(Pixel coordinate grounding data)

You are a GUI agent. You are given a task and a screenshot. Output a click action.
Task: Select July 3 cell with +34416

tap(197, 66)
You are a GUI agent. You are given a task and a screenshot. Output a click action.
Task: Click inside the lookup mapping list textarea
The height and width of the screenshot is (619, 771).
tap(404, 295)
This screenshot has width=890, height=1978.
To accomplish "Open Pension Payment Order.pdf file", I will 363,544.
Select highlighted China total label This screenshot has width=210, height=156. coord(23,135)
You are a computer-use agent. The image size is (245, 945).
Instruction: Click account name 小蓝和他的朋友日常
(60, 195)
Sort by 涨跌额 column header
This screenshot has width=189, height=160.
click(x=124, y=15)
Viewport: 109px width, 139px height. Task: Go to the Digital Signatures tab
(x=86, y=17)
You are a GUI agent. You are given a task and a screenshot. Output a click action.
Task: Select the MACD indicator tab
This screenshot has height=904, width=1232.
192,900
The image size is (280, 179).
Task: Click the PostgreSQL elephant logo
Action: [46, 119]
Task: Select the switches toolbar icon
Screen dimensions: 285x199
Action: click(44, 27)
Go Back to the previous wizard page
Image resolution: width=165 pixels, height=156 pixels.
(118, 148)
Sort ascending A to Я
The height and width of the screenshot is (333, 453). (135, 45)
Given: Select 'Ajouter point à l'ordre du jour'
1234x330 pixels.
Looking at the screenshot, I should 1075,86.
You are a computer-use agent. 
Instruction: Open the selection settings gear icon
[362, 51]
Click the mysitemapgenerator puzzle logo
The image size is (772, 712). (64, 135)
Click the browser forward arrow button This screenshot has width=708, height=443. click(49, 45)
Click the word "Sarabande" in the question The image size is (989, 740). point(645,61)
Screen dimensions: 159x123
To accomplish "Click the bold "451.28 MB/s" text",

Action item -
Set down every record above, word for word.

Result of the exercise -
You are a GUI agent. You are given a task and a screenshot. Output a click action.
Task: Select July 3 cell with +34416

tap(197, 66)
You are a GUI agent. You are given a task and a screenshot. Output a click action.
Task: Click inside the lookup mapping list textarea
The height and width of the screenshot is (619, 771).
tap(404, 295)
This screenshot has width=890, height=1978.
To accomplish "Open Pension Payment Order.pdf file", I will 363,544.
Select highlighted China total label This screenshot has width=210, height=156. coord(23,135)
You are a computer-use agent. The image size is (245, 945).
Instruction: Click account name 小蓝和他的朋友日常
(60, 195)
Sort by 涨跌额 column header
This screenshot has width=189, height=160.
click(x=124, y=15)
Viewport: 109px width, 139px height. Task: Go to the Digital Signatures tab
(x=86, y=17)
You are a GUI agent. You are given a task and a screenshot. Output a click action.
Task: Select the MACD indicator tab
This screenshot has height=904, width=1232.
192,900
The image size is (280, 179).
Task: Click the PostgreSQL elephant logo
Action: [46, 119]
Task: Select the switches toolbar icon
Screen dimensions: 285x199
Action: click(44, 27)
Go Back to the previous wizard page
Image resolution: width=165 pixels, height=156 pixels.
(118, 148)
Sort ascending A to Я
The height and width of the screenshot is (333, 453). (135, 45)
Given: Select 'Ajouter point à l'ordre du jour'
1234x330 pixels.
Looking at the screenshot, I should 1075,86.
You are a computer-use agent. 
Instruction: Open the selection settings gear icon
[362, 51]
Click the mysitemapgenerator puzzle logo
The image size is (772, 712). (64, 135)
Click the browser forward arrow button This screenshot has width=708, height=443. click(49, 45)
Click the word "Sarabande" in the question The image size is (989, 740). point(645,61)
Screen dimensions: 159x123
To accomplish "Click the bold "451.28 MB/s" text",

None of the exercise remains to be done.